The situation is now the subject of three separate investigations, and has already forced the longtime administrator of the massive city park — who also ran the conservancy Unisphere Inc. — to resign both her positions.
“We’re just trying to get to the bottom of it,” said conservancy chairman Bruce Bendell.
Officials pointed fingers at Estelle Cooper, the 82-year-old Republican leader and one-time candidate for Queens borough president who spent 17 years running Flushing Meadows. She earned $101,500 from the city.
Cooper first came under scrutiny from Unisphere’s board last summer, when questions were raised about a rental arrangement she had worked out between the Parks Department and a camp operated at the park by Cooper’s daughter.
“There were some definite problems with the camp that was being run there,” Bendell said.
Then, when the conservancy tried to reconcile the year-end books, board members learned that thousands of dollars had been taken out of the group’s coffers without approval, they told The Post.
“Debits were being made multiple times, and being made on the same day, many of them in Atlantic City,” said Mark Scheinberg, who recently quit the board.
“Something really wrong was going on, and she didn’t report this to the group, nor did she submit anything.”
Cooper could not be reached, and her lawyer did not return calls.
Unisphere’s board has retained an outside law firm to comb through the group’s records. Both the Queens DA and city Department of Investigation are also looking into the matter.

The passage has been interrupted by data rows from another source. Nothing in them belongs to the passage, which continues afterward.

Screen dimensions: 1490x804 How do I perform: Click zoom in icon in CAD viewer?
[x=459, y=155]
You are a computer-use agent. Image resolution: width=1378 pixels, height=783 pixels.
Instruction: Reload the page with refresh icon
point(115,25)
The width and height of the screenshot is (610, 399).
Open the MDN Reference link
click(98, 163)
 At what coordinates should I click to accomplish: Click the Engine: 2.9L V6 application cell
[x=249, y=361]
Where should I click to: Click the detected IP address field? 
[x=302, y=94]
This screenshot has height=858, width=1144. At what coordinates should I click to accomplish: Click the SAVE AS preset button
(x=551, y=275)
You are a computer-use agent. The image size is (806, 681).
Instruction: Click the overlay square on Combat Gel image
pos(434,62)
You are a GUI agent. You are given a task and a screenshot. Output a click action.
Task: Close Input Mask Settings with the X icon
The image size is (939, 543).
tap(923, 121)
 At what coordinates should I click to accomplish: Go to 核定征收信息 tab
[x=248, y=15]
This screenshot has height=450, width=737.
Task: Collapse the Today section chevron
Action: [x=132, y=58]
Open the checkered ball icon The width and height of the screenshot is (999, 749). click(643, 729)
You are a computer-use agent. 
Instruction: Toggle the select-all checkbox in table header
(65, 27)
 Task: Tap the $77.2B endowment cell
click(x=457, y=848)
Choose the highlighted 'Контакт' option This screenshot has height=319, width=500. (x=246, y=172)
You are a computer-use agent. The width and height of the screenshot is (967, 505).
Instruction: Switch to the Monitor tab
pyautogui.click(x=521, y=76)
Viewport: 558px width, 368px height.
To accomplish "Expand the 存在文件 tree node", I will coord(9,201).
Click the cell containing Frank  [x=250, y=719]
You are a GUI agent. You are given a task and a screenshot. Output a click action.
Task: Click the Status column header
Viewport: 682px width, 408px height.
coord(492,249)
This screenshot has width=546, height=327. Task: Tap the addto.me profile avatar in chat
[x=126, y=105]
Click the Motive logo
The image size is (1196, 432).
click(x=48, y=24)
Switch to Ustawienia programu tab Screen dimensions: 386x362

“I was very shocked to see what happened,” said Queens Republican boss Phil Ragusa, who does Unisphere’s accounting.
Ragusa insisted he had no clue that money was being withdrawn without approval until last fall, when he alerted board members.
Records show Cooper was paid $7,500 a year by Unisphere. The 15-year-old organization is credited with helping restore the 1,255-acre park that has hosted two Worlds Fairs. According to its most recent tax returns, Unisphere raised $66,000 through its annual gala, and is supposed to have a balance of nearly $281,000 in the bank.
Cooper left her city job quietly on Jan. 6.
At the time, the Parks Department crowed about her career at Flushing Meadows, saying “Under Estelle’s tenure, the park has seen many transformations . . . We all wish Estelle the best as she embarks on her new endeavors.”
Before being appointed to the Parks job in 1994, Cooper waged unsuccessful bids for the state Senate in 1978 and then for borough president in 1986.